In general, when a horse is diagnosed with an allergy, your vet will probably have you start them on corticosteroids to help slow down the immune systems reactivity. This sort of drug therapy can be short or long term depending on the severity of the allergy, but it’s not a cure.
“There can be problems associated with the steroids, but it varies with the type with how long they’re on it, and the dose,” said Furr. “The more powerful the steroid, the less you want to be on it. We want to use steroids that aren’t dangerously potent and can be safely managed on them, but that are effective. Laminitis is the big concern with corticosteroids.”
Horse owners have another option with allergy shots, but they aren’t used very often as they are expensive and a management issue.
“Most of our allergy problems are respiratory associated, and the allergy shots don’t seem to be as affective in managing the respiratory problems,” said Furr. “Sometimes it works OK, sometimes it doesn’t work at all. It’s hard to justify it too much.”
One of the best solutions to allergy issues is a simple addition to your feed program: Omega 3 fatty acids.
In the past, flax was identified as an excellent source of Omega 3 fatty acids to decrease inflammation and help regulate the immune system. But in recent research, marine-based Omega 3 fatty acids
The Orange Effect
Vitamin C can help boost the immune system and provide allergy relief, as well.

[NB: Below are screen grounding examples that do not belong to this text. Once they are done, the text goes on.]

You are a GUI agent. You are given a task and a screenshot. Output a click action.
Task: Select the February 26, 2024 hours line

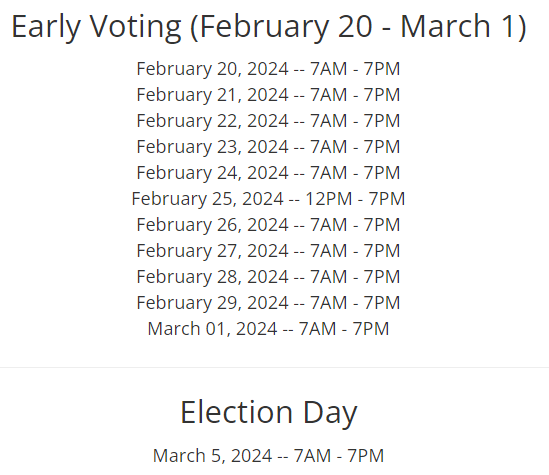pos(268,225)

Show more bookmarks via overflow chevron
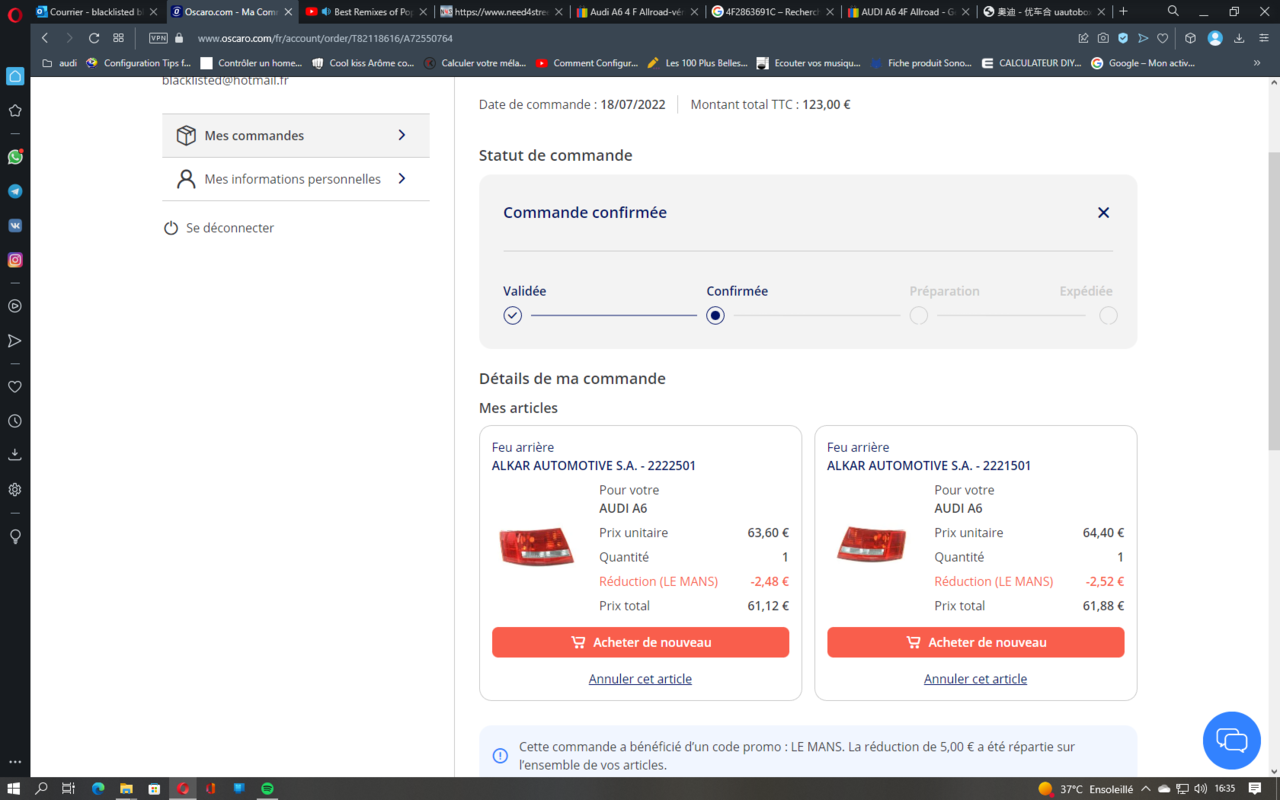coord(1257,63)
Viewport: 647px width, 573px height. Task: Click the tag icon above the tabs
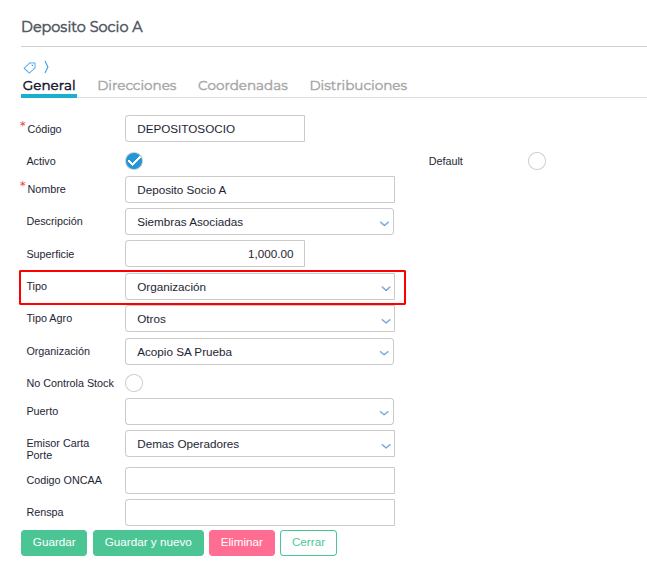tap(29, 67)
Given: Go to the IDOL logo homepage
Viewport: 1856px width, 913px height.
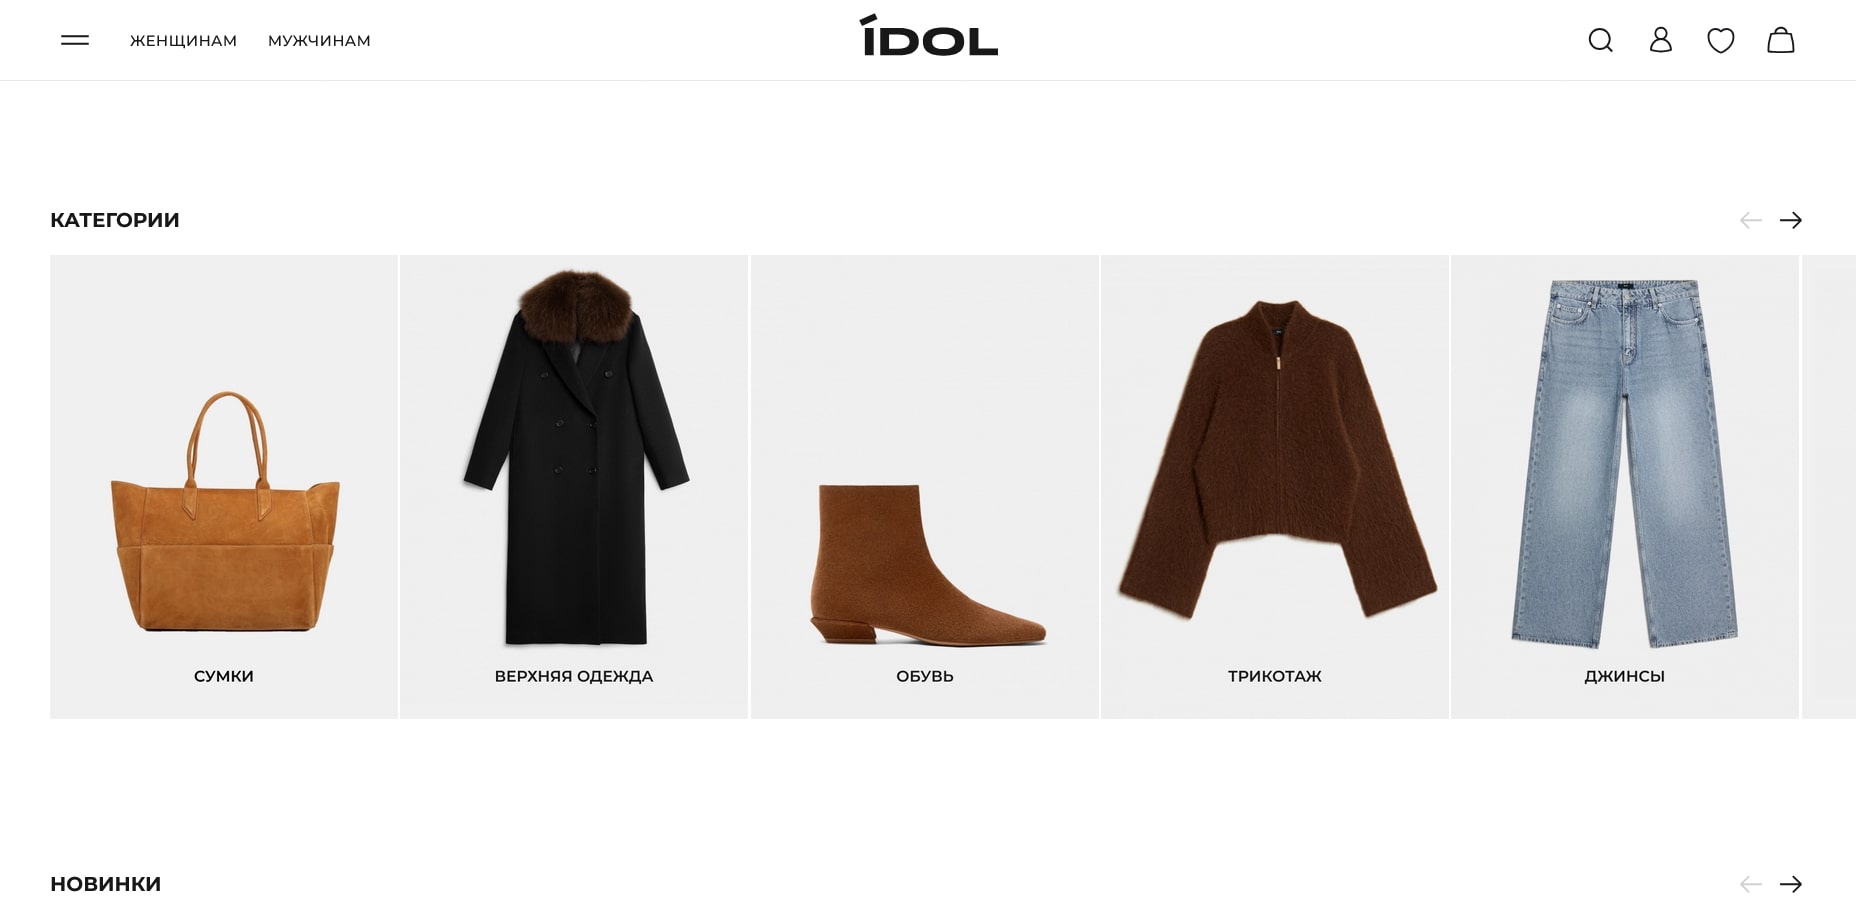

“One of the great, inexpensive, successful regulators of the immune system is vitamin C,” said Harman. “The key with allergies is that the immune system has kind of gone haywire, so it’s overreacting to proteins or things in the environment that the normal horse would not. Vitamin C can help balance the immune system.”
Harman said that vitamin C is “so safe you can’t overdo it,” but that adding 3-5 grams to their diet is a smart addition to allergy prone horses. It’s important, however, to purchase pure forms of vitamin C, like ascorbic acid, as the filler used in buffered vitamin C could be allergenic as well.
Harman said homeopathic or natural therapies are often helpful with allergies, but people shouldn’t try these remedies without advice from a knowledgeable homeopathic veterinarian.
“There’s a million things out there that can be fed to help stabilize the immune system,” said Harman. “Allergies can be one of the most difficult things to treat. If you just open a book and try to throw a remedy at a horse, you may confuse his body even more. In western medicine we tend to run out of choices, so if they aren’t working we don’t have anywhere to go. The nice thing with the natural medicine, for things like allergies, is that we have a huge toolbox. If one thing isn’t working, there are many other choices.”